[EXERCISE MATERIAL — start]

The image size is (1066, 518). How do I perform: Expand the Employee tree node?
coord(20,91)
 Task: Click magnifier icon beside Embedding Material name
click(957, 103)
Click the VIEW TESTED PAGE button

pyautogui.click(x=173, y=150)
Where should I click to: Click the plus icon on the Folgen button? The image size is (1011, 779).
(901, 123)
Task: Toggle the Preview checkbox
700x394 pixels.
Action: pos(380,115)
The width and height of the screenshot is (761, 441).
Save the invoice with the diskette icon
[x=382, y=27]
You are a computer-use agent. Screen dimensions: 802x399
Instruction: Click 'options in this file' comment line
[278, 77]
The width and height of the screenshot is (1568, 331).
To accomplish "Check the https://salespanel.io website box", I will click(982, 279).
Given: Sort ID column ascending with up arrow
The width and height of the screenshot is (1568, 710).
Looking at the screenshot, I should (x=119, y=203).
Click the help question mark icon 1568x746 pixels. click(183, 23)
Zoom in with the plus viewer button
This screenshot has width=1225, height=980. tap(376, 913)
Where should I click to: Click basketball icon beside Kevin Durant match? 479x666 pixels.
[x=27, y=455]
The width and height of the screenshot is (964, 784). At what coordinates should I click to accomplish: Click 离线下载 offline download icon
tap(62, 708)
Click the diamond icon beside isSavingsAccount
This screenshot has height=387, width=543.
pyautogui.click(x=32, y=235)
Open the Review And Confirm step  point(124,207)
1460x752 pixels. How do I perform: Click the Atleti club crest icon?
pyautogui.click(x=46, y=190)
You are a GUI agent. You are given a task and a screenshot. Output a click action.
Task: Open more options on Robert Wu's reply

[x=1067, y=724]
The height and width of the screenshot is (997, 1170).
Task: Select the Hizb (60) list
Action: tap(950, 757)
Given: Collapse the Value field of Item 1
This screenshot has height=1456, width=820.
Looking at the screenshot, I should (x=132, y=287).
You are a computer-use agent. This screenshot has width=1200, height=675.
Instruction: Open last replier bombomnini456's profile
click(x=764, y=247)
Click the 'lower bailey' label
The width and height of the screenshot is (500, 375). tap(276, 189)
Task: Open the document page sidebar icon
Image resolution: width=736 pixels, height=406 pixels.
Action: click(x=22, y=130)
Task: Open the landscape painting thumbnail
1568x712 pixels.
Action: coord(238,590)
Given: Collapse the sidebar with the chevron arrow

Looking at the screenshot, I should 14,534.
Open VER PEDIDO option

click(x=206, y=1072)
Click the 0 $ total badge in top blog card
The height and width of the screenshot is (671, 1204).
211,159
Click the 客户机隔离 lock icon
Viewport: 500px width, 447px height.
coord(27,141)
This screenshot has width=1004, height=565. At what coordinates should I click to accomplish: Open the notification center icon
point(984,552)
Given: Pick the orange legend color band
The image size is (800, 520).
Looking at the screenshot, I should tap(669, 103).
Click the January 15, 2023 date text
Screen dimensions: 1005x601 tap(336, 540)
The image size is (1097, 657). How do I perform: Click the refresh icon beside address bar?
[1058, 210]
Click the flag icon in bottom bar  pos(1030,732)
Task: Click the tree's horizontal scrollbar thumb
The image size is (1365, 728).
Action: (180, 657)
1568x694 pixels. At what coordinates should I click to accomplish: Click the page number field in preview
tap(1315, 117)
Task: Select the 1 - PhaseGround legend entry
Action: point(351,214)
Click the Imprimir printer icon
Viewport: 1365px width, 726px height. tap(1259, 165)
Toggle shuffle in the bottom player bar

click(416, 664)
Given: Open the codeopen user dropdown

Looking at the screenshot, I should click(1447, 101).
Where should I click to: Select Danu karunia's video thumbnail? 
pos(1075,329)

[EXERCISE MATERIAL — finish]

> WHAT THE EXERCISE ASKS
Which lines of the data contain the string "agent"? Copy each of them.

> RESPONSE TO THIS TASK
You are a computer-use agent. Screen dimensions: 802x399
You are a GUI agent. You are given a task and a screenshot. Output a click action.
You are a computer-use agent. This screenshot has width=1200, height=675.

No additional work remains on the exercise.